With that as its foundation, it was fitting that the regiment’s centennial celebration cross-Canada Memorial Baton Relay (MBR) – in which military runners carried a baton containing the names of the 1,866 PPCLI soldiers who have fallen in active service to Canada – featured a stop in Montreal on Sept. 16, just a few hundred yards from McGill’s Percival Molson Stadium. The stadium is named after the McGill grad and benefactor who died in battle near Vimy Ridge as a captain in the PPCLI. The MBR runners set off from Edmonton on Aug. 10, and making over 20 stops along the way en route to a tree-planting ceremony at Rideau Hall in Ottawa on Sept. 18.
Following a memorial service in the military graves section at Mont Royal Cemetery, the relay runners covered eight kilometers carrying the baton and battalion flags to the George-Étienne Cartier Monument in Mount Royal Park for a wreath-laying ceremony. The military runners were accompanied by members of the Royal Canadian Regiment, the Royal 22ième Régiment, Laval High School students and a trio of McGill students and varsity track athletes – Ryan Salsbury, Francois Jarry and Ben Forestall.
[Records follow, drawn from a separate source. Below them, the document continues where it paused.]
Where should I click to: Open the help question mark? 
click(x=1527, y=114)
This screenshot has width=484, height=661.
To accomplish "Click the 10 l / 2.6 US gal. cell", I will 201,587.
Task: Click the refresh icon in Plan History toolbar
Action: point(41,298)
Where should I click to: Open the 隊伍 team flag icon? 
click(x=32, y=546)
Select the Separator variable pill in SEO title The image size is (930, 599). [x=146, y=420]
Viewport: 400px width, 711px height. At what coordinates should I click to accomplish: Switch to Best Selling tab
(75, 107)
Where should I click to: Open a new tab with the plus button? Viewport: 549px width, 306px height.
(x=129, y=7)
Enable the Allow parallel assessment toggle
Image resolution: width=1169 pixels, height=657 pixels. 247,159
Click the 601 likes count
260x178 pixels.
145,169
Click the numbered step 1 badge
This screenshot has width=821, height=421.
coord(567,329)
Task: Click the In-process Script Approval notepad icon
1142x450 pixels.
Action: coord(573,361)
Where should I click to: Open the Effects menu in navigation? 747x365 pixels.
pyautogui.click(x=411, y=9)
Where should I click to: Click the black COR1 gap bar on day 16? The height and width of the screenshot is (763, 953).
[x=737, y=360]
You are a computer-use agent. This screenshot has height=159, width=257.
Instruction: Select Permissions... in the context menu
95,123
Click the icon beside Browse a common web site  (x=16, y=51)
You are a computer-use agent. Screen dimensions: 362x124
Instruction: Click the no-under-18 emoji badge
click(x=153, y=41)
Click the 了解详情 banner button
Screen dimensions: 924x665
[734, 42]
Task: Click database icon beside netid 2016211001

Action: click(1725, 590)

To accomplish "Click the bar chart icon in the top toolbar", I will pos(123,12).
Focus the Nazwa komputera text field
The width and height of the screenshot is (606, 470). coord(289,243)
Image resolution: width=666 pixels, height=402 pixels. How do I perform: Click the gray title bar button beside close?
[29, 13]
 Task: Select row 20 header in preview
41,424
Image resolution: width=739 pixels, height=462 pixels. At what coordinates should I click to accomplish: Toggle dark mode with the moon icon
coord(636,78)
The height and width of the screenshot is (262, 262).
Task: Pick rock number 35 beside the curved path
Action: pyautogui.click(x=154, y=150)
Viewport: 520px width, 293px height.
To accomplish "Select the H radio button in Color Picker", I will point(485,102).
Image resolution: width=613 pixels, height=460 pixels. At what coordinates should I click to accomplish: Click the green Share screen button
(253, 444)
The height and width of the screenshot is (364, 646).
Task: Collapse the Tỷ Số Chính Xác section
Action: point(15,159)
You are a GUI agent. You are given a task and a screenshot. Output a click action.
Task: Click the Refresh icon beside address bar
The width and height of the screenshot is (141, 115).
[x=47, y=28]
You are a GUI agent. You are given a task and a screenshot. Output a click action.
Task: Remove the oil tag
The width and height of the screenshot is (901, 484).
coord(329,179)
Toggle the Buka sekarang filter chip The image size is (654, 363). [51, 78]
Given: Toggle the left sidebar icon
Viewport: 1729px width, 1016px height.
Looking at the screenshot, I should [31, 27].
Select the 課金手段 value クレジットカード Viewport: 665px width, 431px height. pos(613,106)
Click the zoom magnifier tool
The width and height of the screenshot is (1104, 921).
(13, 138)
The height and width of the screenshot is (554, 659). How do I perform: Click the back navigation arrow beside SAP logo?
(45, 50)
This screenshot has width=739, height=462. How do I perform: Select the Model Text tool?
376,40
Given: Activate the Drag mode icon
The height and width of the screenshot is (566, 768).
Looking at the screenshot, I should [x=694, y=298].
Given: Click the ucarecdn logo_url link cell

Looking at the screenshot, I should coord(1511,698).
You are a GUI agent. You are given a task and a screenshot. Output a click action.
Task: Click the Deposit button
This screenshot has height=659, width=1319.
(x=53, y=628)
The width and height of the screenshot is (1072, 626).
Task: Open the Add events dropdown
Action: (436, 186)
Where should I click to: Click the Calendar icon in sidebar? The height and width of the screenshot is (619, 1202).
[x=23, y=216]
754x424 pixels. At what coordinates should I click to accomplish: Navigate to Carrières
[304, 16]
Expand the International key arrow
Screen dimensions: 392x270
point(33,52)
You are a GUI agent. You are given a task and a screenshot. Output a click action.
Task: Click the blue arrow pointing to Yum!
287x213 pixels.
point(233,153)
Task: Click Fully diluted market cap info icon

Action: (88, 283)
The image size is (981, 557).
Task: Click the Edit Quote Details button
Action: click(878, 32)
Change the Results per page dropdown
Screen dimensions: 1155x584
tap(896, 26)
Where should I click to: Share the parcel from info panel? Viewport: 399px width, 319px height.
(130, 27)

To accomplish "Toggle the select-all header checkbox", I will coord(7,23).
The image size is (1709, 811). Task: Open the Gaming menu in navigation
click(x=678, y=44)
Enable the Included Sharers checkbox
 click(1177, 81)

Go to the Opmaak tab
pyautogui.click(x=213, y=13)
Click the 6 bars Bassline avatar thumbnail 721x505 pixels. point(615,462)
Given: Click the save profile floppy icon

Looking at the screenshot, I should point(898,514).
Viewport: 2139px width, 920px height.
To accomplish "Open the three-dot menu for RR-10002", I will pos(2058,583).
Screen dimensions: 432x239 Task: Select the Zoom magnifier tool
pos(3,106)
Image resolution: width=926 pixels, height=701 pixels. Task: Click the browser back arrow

Colonel Peter Dawe, Commander of the Second Canadian Mechanized Brigade Group, opened the ceremony by underlining the strong ties between McGill and the PPCLI. “When planning our centennial celebrations we were keen to include a component that would highlight the national flavor of this regiment – a regiment that may be based in Western Canada but has counted among its ranks and members from every province and territory including a significant number of Quebeckers,” he said. “Of course, Montreal and McGill University figure very prominently in our regiment’s narrative.”
At the ceremony, Desmond Morton, Hiram Mills Emeritus Professor at McGill and a leading Canadian historian who specializes in Canadian military history, further outlined McGill’s connection to the PPCLI and Canada’s efforts during the First World War. “This has been a 100-year relationship. When the relationship was formed it was very much the idea of Hamilton Gault, who said that Canada’s role in this brand-new war had to be dynamic and effective. That will come because we have trained soldiers representing Canada,” he said.
That training came in the form of McGill’s Canadian Officers Training Corps (COTC), the first of it’s kind in Canada, that prepared battle-ready officers for the Canadian Armed Forces, including the PPCLI. Perhaps the most prominent product of this training was Percival Molson who, prior to his death in 1917, was awarded a Military Cross for valor for his actions during the Battle of Mount Sorrel in 1916.
A wreath-laying ceremony followed the speeches. McGill representatives laid two wreaths. The first was laid by Professor Morton and Olivier Marcil, (VP Communications and External Relations). The second wreath was laid by members of the Executive of Post Graduate Students Society, Juan Camilo Pinto (Secretary General) and Julien Ouellet (External Affairs Officer).